## What you have to do
Reproduce word for word the part of the passage about Hizbul Wathan Football Club that opens with "In forming Semeru" and closes with "Liga Nusantara level.".

Hizbul Wathan Football Club is a professional Indonesian football team based in Sidoarjo Regency, East Java. They compete in the second tier of Indonesian league, Liga 2.

History
Semeru FC is an amalgamation of other Lumajang regional teams. In 2017, hopes of promoting regional football and building community pride., regent ASAT Malik met with local football clubs including Persigo Gorontalo, based in Gorontalo to discuss a merger. The owner of Persigo Gorontalo, Ngateman, and ASAT Malik finalized a merger agreement and renamed Persigo Gorontalo to Semeru FC.

In forming Semeru FC, local Lumajang footballers hope to raise the standard of their play and break into national football. As of 2017 the team was in the Liga Nusantara level.

On 25 February 2020, Muhammadiyah East Java Region Leadership confirmed that it has acquired Semeru FC, one of the participating Liga 2 football clubs. They acquired Semeru FC who this season competed in Liga 2. In addition, they will compete under the name PS Hizbul Wathan and headquartered at the Gelora Delta Stadium. The Chairman of PW Muhammadiyah East Java M. Saad Ibrahim said, the acquisition was carried out because Muhammadiyah wanted to preach through football.

## Supplied data
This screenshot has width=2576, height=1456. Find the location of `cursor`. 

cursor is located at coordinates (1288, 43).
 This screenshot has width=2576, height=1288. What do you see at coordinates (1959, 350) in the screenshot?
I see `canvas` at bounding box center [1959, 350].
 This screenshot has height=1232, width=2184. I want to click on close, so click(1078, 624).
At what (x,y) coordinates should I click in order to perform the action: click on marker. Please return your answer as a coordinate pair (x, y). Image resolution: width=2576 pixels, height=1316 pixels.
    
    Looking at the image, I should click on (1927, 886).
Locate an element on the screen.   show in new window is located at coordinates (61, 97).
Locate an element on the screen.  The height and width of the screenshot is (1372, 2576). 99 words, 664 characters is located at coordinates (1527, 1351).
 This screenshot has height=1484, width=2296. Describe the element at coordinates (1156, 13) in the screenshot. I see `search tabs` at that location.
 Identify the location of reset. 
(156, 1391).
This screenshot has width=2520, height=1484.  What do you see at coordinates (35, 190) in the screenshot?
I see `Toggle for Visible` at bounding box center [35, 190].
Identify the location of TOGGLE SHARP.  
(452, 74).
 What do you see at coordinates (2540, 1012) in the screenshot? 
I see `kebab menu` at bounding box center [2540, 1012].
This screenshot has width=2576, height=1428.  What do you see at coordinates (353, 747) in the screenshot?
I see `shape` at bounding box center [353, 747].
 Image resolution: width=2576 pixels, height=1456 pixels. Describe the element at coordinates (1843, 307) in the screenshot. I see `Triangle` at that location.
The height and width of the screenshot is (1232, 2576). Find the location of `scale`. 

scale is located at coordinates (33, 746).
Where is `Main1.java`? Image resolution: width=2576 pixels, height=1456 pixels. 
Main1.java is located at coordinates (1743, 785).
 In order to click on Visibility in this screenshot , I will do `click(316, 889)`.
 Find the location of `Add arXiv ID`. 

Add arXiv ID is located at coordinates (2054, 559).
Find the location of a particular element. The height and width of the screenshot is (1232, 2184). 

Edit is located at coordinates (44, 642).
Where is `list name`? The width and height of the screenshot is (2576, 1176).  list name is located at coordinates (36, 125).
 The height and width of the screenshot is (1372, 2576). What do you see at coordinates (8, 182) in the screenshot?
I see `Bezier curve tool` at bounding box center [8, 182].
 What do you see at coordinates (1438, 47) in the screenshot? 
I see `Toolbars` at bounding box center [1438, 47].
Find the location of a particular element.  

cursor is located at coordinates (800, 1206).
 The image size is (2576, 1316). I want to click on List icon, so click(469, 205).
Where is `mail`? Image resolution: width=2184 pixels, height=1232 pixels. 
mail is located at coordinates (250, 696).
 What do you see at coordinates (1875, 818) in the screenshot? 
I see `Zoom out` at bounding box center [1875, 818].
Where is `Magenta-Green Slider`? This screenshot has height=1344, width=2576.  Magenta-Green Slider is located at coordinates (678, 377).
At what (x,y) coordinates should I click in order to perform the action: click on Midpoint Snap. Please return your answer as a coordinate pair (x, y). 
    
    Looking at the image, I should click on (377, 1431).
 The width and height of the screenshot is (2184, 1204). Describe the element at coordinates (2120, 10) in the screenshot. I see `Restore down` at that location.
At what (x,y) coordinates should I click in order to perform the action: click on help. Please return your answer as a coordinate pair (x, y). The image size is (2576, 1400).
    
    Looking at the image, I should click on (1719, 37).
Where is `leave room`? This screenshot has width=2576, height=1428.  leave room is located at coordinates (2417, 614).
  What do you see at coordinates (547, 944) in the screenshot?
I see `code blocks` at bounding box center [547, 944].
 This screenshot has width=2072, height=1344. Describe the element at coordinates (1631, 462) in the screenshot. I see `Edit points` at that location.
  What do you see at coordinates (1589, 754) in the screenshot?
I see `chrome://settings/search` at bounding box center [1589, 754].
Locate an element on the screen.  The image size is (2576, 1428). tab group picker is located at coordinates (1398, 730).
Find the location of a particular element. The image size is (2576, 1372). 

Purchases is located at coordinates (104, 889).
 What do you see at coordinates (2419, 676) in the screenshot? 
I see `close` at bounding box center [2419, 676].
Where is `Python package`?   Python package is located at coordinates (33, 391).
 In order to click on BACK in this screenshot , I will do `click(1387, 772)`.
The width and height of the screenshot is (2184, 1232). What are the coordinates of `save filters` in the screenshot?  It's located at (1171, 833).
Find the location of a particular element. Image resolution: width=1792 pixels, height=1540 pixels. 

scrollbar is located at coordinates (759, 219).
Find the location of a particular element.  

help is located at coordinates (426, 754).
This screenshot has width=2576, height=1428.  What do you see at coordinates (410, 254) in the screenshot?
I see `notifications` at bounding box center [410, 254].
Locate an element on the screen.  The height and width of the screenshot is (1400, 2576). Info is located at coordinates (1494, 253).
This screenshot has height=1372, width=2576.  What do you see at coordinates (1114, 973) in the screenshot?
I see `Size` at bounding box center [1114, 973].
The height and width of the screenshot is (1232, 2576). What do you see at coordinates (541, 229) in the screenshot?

## Expected answer
In forming Semeru FC, local Lumajang footballers hope to raise the standard of their play and break into national football. As of 2017 the team was in the Liga Nusantara level.